What you are asked to do: Copy exactly the lines that run from the top of the listing to the line containing "This screenshot has height=831, width=1280.", both ends included, and omit the pictures.

Listed records:
* * * * * * * * *

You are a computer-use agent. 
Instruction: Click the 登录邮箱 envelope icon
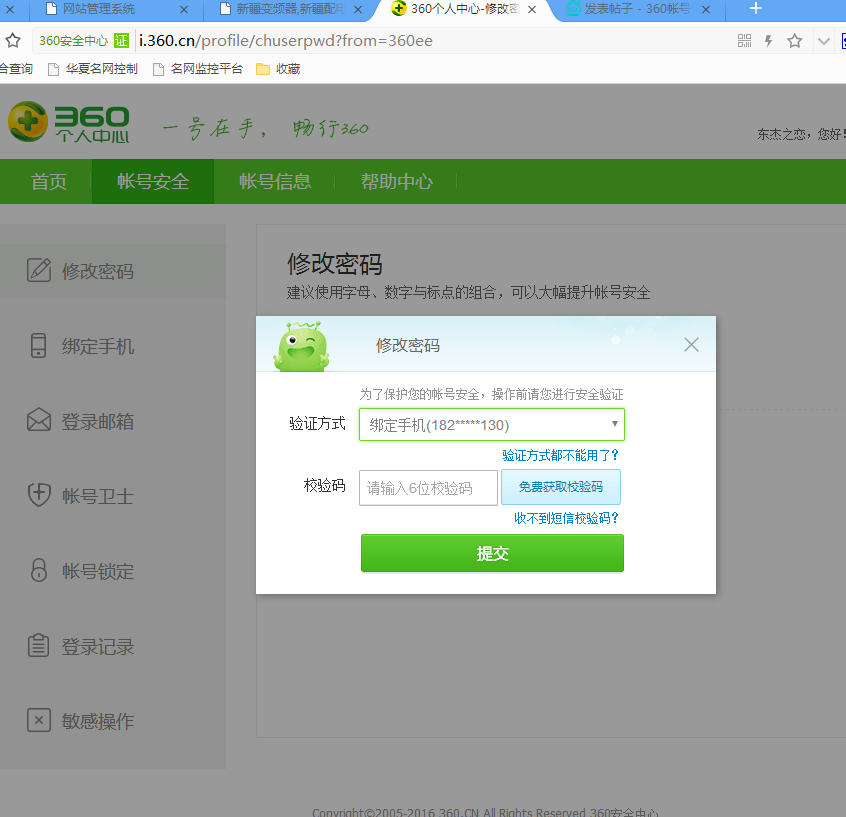[x=39, y=421]
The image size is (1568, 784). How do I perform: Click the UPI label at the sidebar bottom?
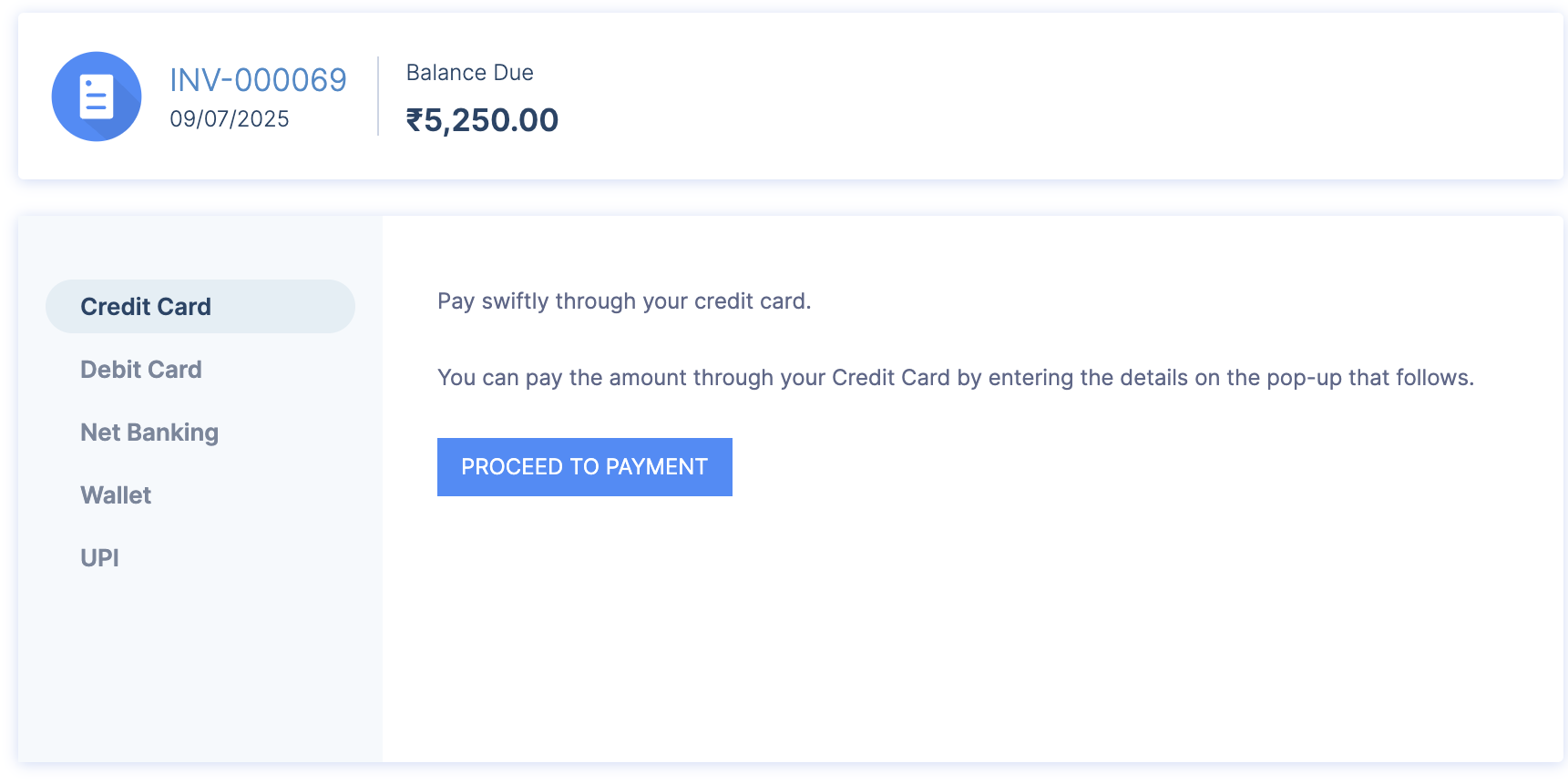pos(99,556)
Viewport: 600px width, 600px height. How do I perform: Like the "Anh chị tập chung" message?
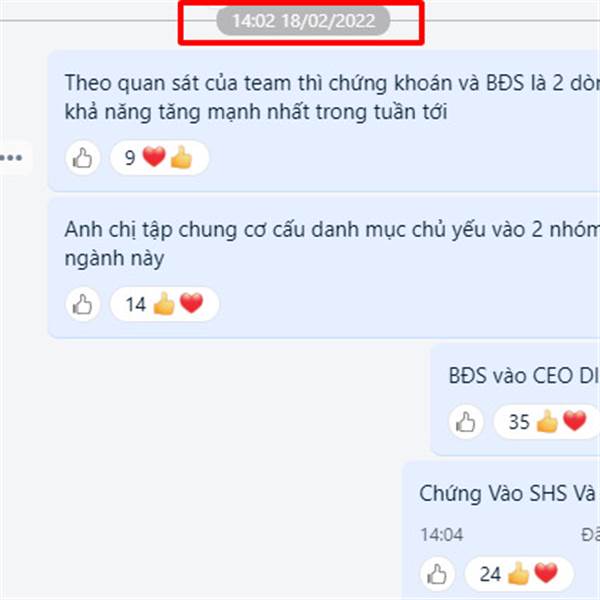(83, 305)
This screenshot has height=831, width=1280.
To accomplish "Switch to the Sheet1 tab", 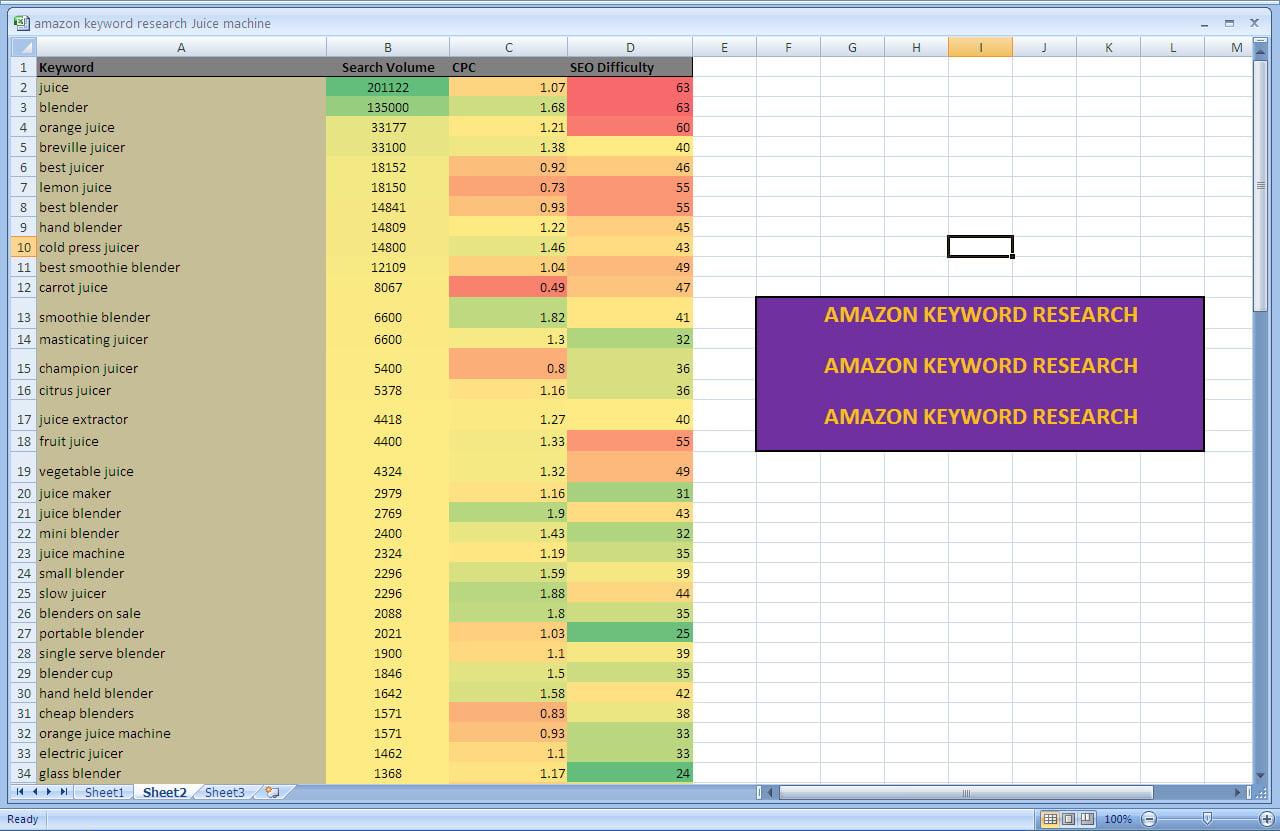I will [104, 792].
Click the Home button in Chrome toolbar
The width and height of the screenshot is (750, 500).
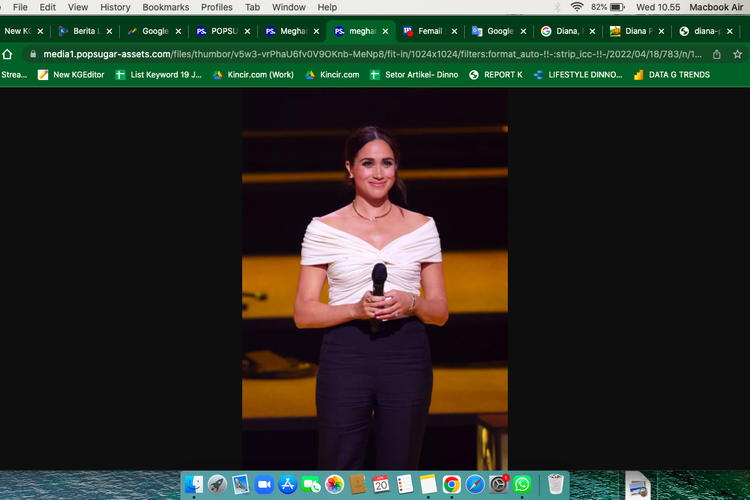[x=8, y=54]
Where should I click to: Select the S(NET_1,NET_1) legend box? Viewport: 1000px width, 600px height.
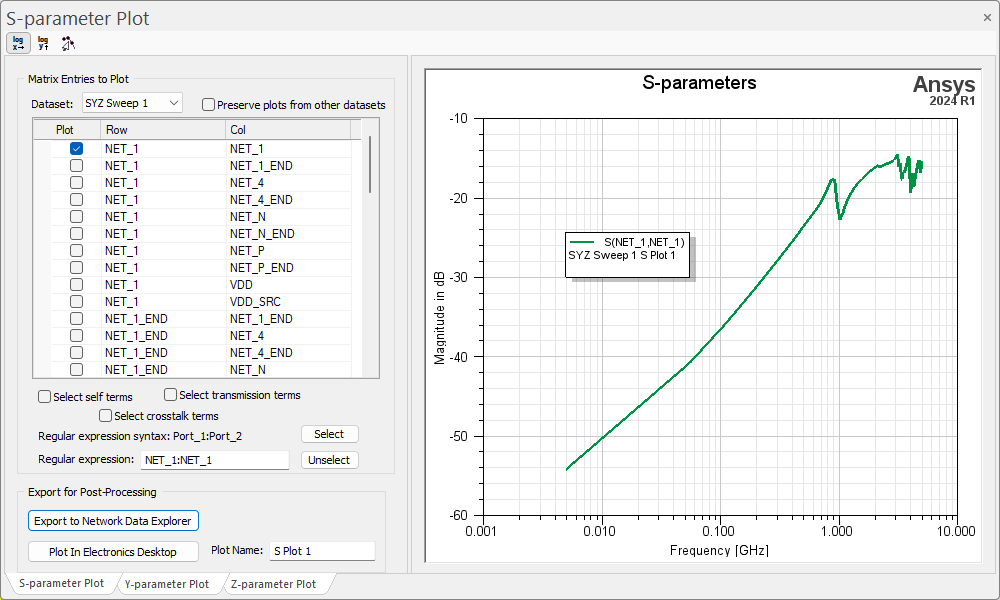(627, 252)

* * * * * * * * *

Task response:
You are a computer-use agent. 
Instruction: Click the 登录邮箱 envelope icon
[x=39, y=421]
The image size is (1568, 784). How do I perform: Click the UPI label at the sidebar bottom?
pos(99,556)
Viewport: 600px width, 600px height. How do I perform: Like the "Anh chị tập chung" message?
(83, 305)
This screenshot has height=831, width=1280.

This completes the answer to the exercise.